(This article originally appeared in the TAU-USA Spring Issue #109)

by Francine Gikow, OFS

Giotto, St. Francis before the Sultan St. Francis is known as a peacemaker, and for the Peace Prayer, which, although not written by St. Francis, reveals his thoughts about peacemaking. However, I still have questions about how St. Francis actually demonstrated this in real life. What did he “do” to become an instrument of peace? How did he show love when hatred was all around him? How did he show pardon when he experienced injury and finally how could St. Francis travel to the Holy Land, which was occupied by the Saracens (who killed any Crusader they met) and live to tell the tale?

Our society also marginalizes and kills as Francis’ medieval society did long ago. Only our society marginalizes and “kills” in its expressions of anger, distrust and intolerance. We are quick to resort to anger, while demeaning, shaming, isolating, and depersonalizing others when they do not agree with the favored viewpoint. In fact, new terms and methods have arisen to describe this marginalization, such as “cancel culture, [1]” “ghosting[2],” and “gaslighting.[3]” Our society has become verbally and sometimes physically violent, disparaging and divided.

Unfortunately, since we are part of this society, it is too easy for us to fall into society’s mores and forget our own Franciscan values from our Rule: “…trusting in the presence of the divine seed in everyone and in the transforming power of love and pardon.[4]

In his early rule, Francis outlined for us how the friars should go among the Saracens and other non- believers, and I believe it holds many lessons for Secular Franciscans living in our society: One way is to not engage in arguments or disputes but to be subject to every human creature for God’s sake.”[5]

I believe there are three crucial points to consider from this initial way of going among the nonbelievers (or our enemies.)

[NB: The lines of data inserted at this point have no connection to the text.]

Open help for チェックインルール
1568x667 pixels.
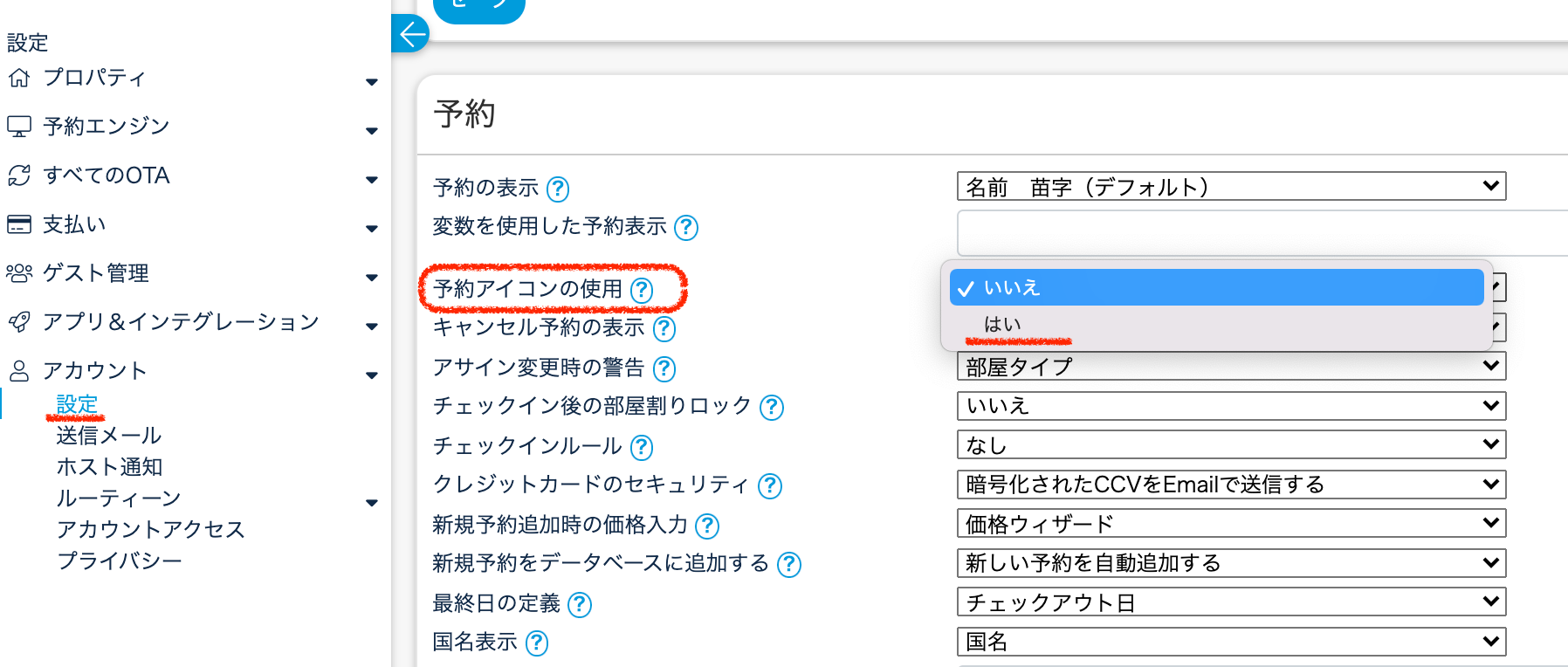(642, 448)
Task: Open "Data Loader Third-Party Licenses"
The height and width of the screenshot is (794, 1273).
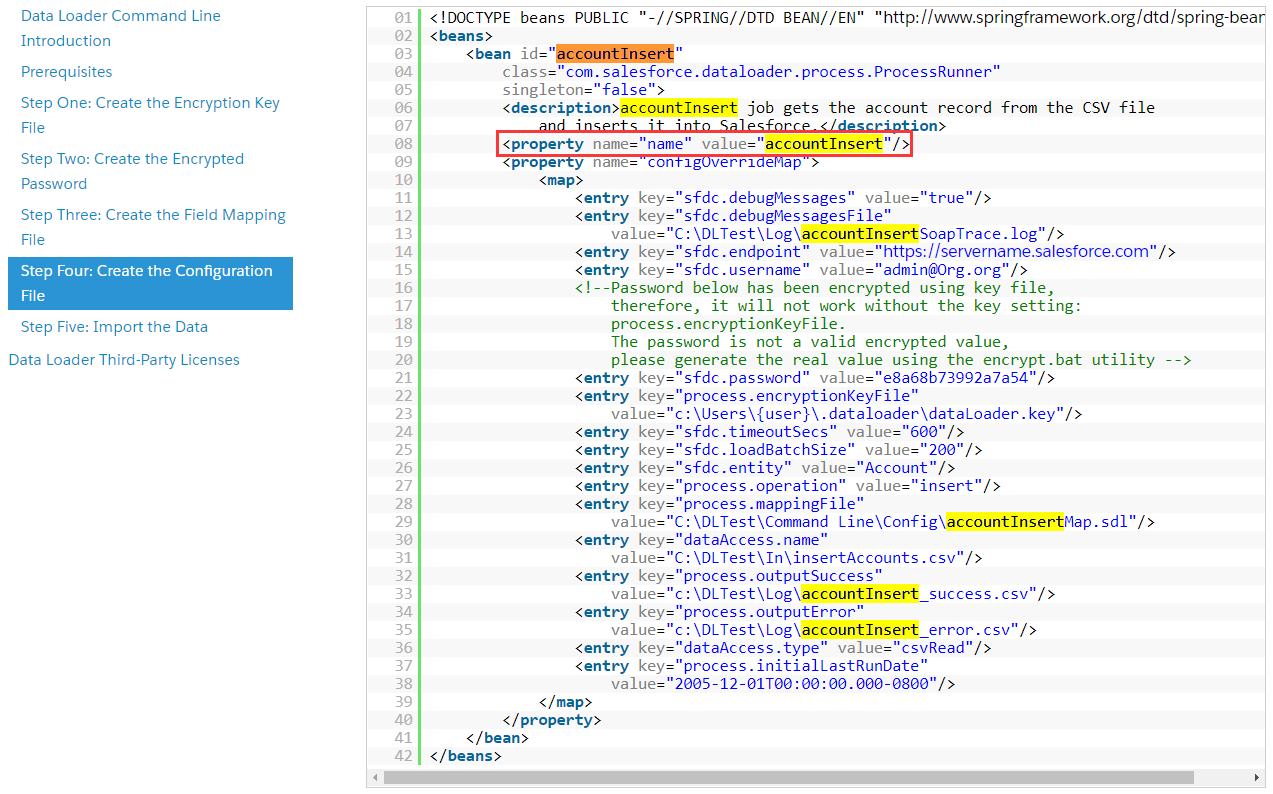Action: (123, 359)
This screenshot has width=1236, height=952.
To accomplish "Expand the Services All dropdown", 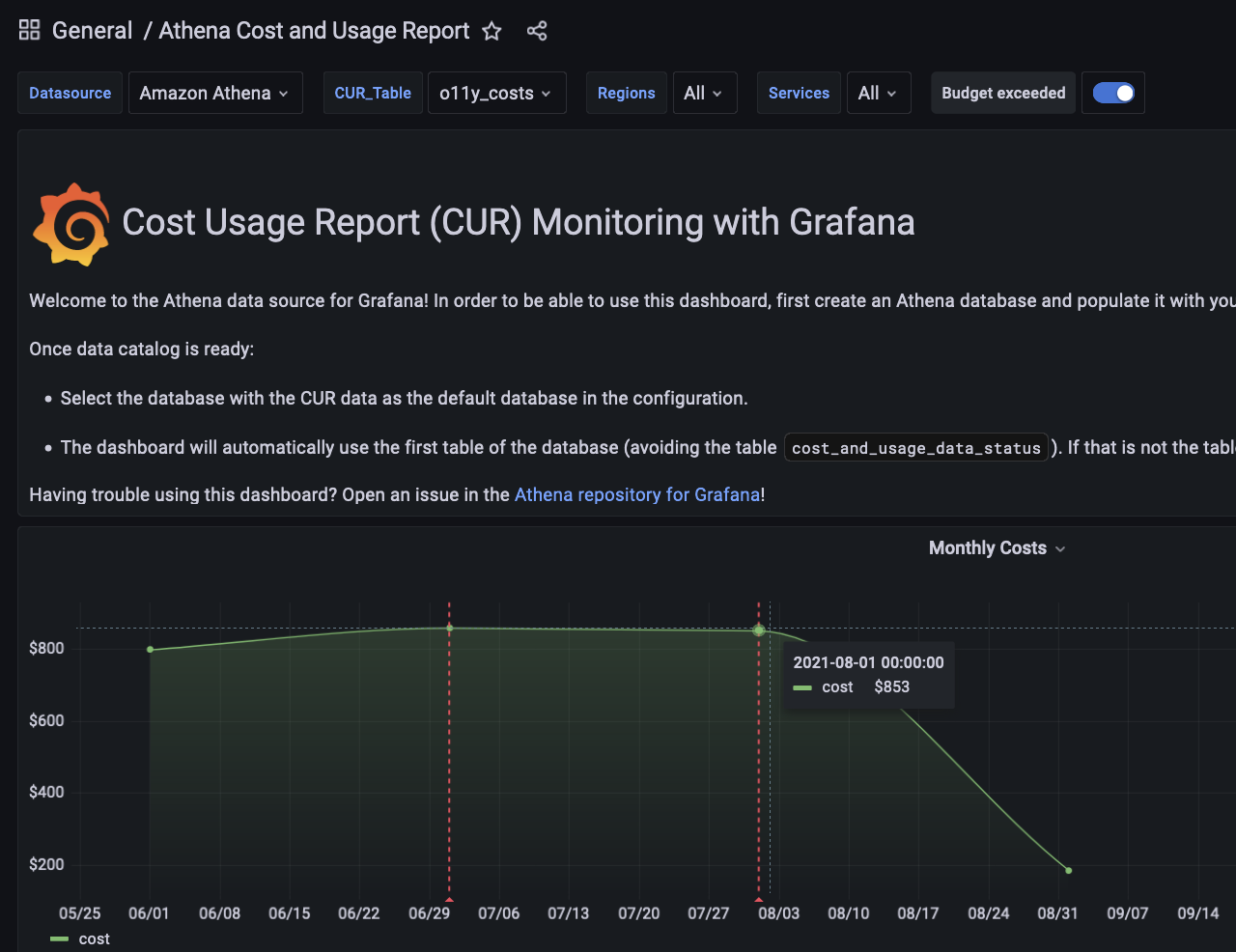I will (x=878, y=93).
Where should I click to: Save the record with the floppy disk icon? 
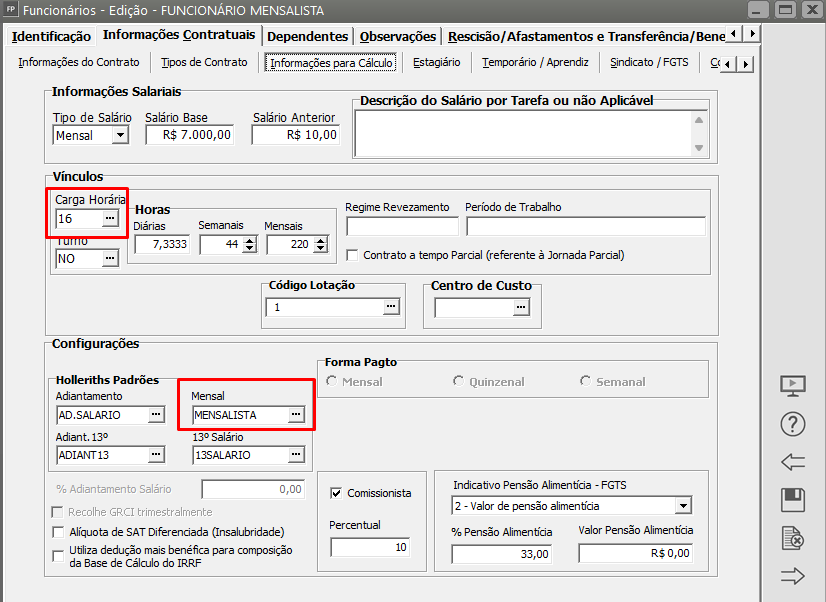pos(792,500)
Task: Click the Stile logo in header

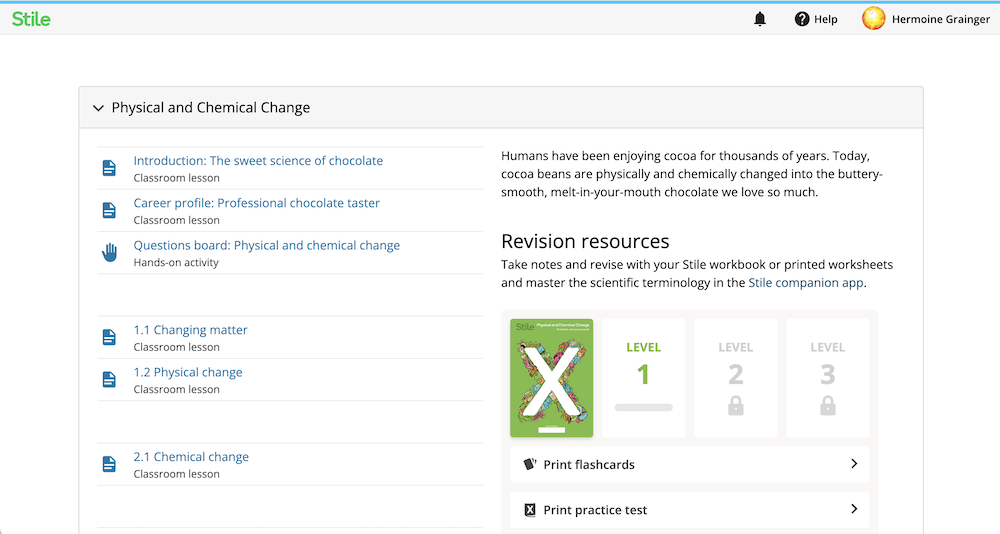Action: tap(31, 19)
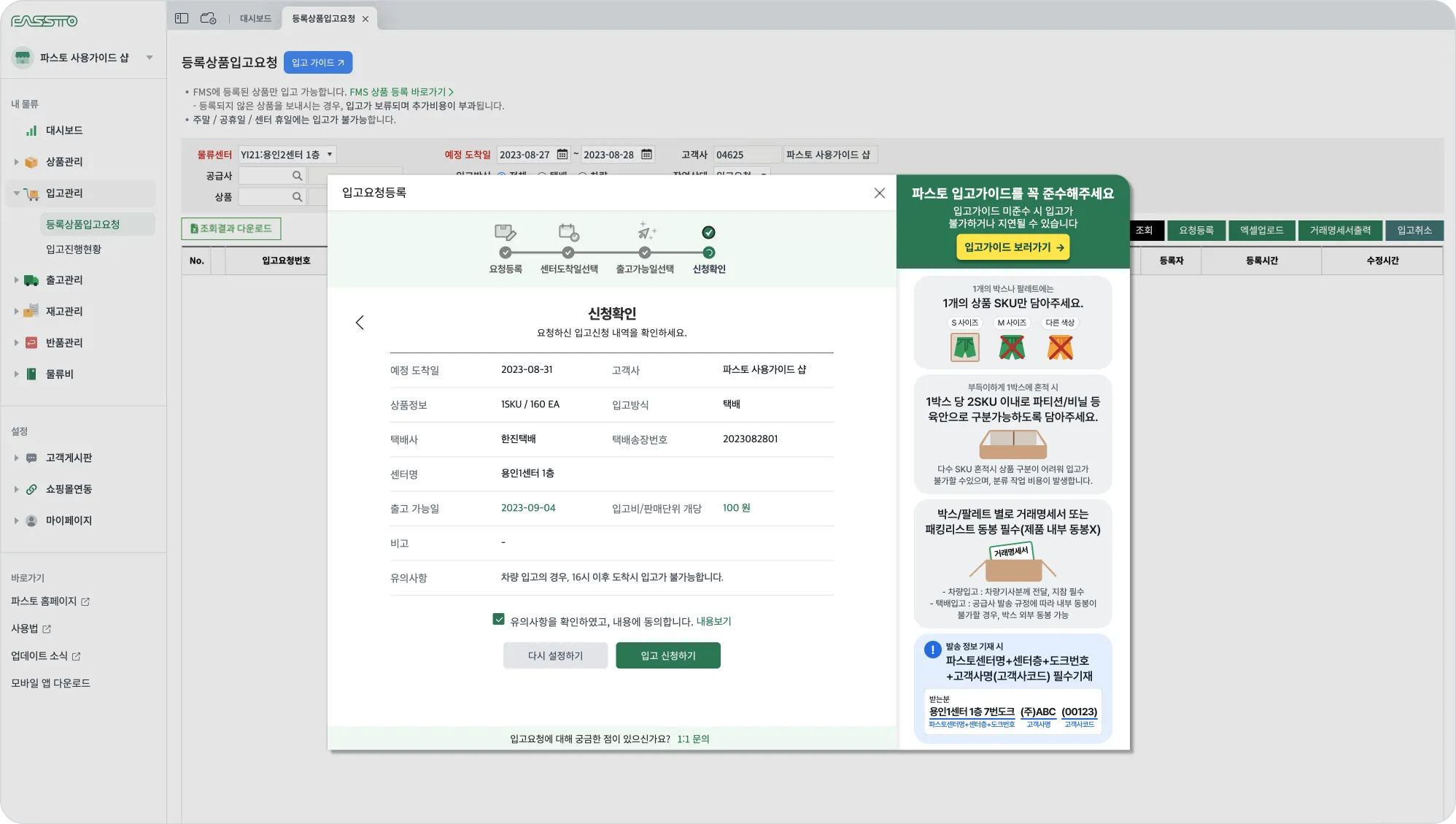Expand the 재고관리 sidebar section
This screenshot has width=1456, height=824.
[x=63, y=312]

Firstly, we must not engage in arguments or disputes. Arguing has never changed a person’s mind. In fact, it just solidifies the person’s thinking. I am reminded of the old saying, “the devil is in the details.” Yes, the evil one wants us to engage in detailed arguments and disputes, because he wants to sow doubt, anger, error, and chaos into the mix. He wants us to forget about seeing the “divine seed” in everyone and the transforming power of love and pardon.

Secondly, Jesus wants us to LOVE our enemies. He wants us to show His compassion and love to them. If we are so involved in our arguments and disputes that pushes out His love and the chance for a relationship with the other. It is in this relationship―the give and take―that God can enter into the process. It has been truly said: “Compassion is the most effective response to hatred and violence.[6]

Finally, peace in our relationships takes humility: to be subject to every human creature for God’s sake and know and realize that it is not all about “me” but rather it is “all about us” …in Christ. We must meet the “other” as an equal brother or sister, without condescension, and with God’s compassion and love.

Remember the Peace Prayer? “Where there is hatred, let me sow love. Where there is injury, pardon, where there is doubt, faith… for it is in dying (i.e., to self) that we are born to eternal life.” Do we really mean what we pray and live accordingly?

I recently read the following, and it resonated within me.

“… we don’t really take Jesus seriously. We don’t love our enemies. We don’t turn the other cheek. We don’t forgive seventy times seven times. We don’t bless those who curse us.… We say: I am not a saint. We say: this Gospel stuff can’t be meant for everybody. We say: The Gospel is an ideal. But the Gospel is not merely an ideal.

For the followers of Christ, the Gospel is the Way.[7]

 PAX ET BONUM

[1] [Cancel culture] is often said to take the form of boycotting or shunning an individual… who is deemed to have acted or spoken in an unacceptable manner.

[2] Ghosting happens when someone cuts off all online communication with someone else, and without an explanation.

[3] the act of using psychological manipulation to get another person to question their own feelings, perception, or sanity

[4] OFS Rule, 2 #17.

[5] ER: XVI, 5-7.

[6]  Gerard Thomas Straub, OFS. The Sunrise of the Soul.” Brewster MA: San Damiano Books, 2020. p. 158

[7] Gerard Thomas Straub, OFS. p. 63.